Costs of AI Energy Consumption 

  • A primary data center workhorse chip (which is responsible for operating the GPU machines that power AI) from the market leader Nvidia costs about $10,000.
  • It’s estimated that training an AI model at the scope of GPT-3 could cost as much as $4 million (CNBC).
    • Training an even larger, more advanced language  model could cost more than twice as much (CNBC).
    • Training Meta’s largest language model, LLaMA, which has just 65 billion parameters (compared to current GPT models’ 175 billion parameters), cost $2.4 million to train over the course of one million GPU (graphics processing unit) hours (CNBC).
      • LLaMA used 2,048 Nvidia A100 GPUs to train on 1.4 trillion tokens (with 1,000 tokens being roughly equivalent to 750 words). This took a total of 21 days.
    • “Retraining” AI models and updating the software can be costly as well–as much as $10,000. This is why AI models often don’t have the most up-to-date “knowledge”–for instance, GPT-3 is not aware of events past 2021 (CNBC).
  • “AI employees” can often cost just as much as “human employees”— the company Latitude spent nearly $200,000 per month to power their model AI Dungeon at its peak in 2021 (while it kept up with millions of daily requests) (CNBC).
  • Inference can be extremely costly. ChatGPT had 100 million active monthly users this past January, and processing their millions of prompts is estimated to have cost OpenAI $40 million for that month alone (CNBC).
    • Some models are even used billions of times a day, like Microsoft’s Bing AI chatbot, which serves all Bing users daily. It’s estimated the Bing AI chatbot requires at least $4 billion in infrastructure to continue to operate at this pace (CNBC).
    • The startup Latitude’s language model was trained by OpenAI, so that smaller company was not responsible for training costs. However, inference costs remained steep (about half a cent per each of the millions of requests put in per day) (CNBC).
  • In February 2023, ChatGPT lowered the cost for companies to access its GPT models. It now costs one-fifth of a cent per 750 words of output (CNBC).
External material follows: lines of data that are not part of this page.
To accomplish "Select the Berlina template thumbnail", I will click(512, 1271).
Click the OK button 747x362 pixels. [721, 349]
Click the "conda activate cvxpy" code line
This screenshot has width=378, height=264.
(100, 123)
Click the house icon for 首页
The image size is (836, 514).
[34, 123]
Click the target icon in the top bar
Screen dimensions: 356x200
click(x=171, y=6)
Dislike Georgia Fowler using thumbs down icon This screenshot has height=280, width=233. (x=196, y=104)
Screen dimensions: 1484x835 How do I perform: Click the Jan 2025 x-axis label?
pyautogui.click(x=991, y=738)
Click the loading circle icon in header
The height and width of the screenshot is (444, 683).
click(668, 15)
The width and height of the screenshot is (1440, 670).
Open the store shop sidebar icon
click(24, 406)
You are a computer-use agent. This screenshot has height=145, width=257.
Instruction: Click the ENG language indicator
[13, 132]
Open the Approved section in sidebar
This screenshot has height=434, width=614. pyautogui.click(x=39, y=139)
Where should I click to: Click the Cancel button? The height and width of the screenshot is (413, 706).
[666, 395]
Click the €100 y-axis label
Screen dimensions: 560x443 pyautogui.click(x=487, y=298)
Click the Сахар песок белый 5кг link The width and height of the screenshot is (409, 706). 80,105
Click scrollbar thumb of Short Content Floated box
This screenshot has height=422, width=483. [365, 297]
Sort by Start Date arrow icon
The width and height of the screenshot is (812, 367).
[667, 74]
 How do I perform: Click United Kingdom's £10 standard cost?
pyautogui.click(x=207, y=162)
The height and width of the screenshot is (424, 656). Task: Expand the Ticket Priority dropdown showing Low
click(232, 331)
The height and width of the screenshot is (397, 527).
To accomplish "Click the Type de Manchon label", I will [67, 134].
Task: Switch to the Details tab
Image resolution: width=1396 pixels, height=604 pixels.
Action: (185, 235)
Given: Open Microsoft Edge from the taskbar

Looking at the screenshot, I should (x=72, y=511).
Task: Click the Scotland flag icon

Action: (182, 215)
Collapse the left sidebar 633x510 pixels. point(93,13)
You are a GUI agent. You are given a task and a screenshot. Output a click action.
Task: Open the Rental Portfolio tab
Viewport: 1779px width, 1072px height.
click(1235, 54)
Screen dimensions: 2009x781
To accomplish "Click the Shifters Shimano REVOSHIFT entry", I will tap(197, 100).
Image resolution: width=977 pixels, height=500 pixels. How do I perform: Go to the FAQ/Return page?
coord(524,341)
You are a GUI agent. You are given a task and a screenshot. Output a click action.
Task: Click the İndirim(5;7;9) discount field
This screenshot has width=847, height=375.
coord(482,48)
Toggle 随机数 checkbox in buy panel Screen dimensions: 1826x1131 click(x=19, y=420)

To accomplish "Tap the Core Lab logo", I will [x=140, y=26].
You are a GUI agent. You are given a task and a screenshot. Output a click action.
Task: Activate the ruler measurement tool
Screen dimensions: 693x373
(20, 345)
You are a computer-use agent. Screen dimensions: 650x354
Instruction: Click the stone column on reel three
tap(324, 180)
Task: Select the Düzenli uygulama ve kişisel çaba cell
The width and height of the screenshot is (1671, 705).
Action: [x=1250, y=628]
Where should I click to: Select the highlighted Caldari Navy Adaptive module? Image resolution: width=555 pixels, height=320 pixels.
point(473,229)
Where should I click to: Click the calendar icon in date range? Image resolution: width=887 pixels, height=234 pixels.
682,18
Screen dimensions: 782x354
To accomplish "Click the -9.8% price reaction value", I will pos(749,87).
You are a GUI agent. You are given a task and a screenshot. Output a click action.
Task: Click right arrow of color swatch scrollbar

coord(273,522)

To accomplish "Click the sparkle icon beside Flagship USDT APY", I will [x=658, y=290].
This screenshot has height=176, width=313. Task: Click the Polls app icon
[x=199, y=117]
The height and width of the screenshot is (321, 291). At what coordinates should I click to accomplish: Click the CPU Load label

Data Centers and AI Energy Consumption

AI Consumption Trends and Environmental Impact

  • The impact of AI on the environment is real–training a single AI model can emit as much as 626,000 pounds of carbon dioxide equivalent. This is nearly quintuple the lifetime emissions of an average American car. 
  • The cloud computing industry’s energy demand is staggering. According to MIT, “the cloud” (the cloud computing industry) now has a greater carbon footprint than the entire airline industry. 
  • To keep emissions under control, researchers estimate each self-driving car will need to use less than 1.2 kilowatts of energy for computing. 
  • In 2018, computers consumed about 1-2% of the global energy supply. In 2020, computers were already consuming 4-6% of the global energy supply thanks to innovations in AI. By 2030, this figure is expected to increase to anywhere from 8-21%, even in the face of the current energy crisis (UPenn).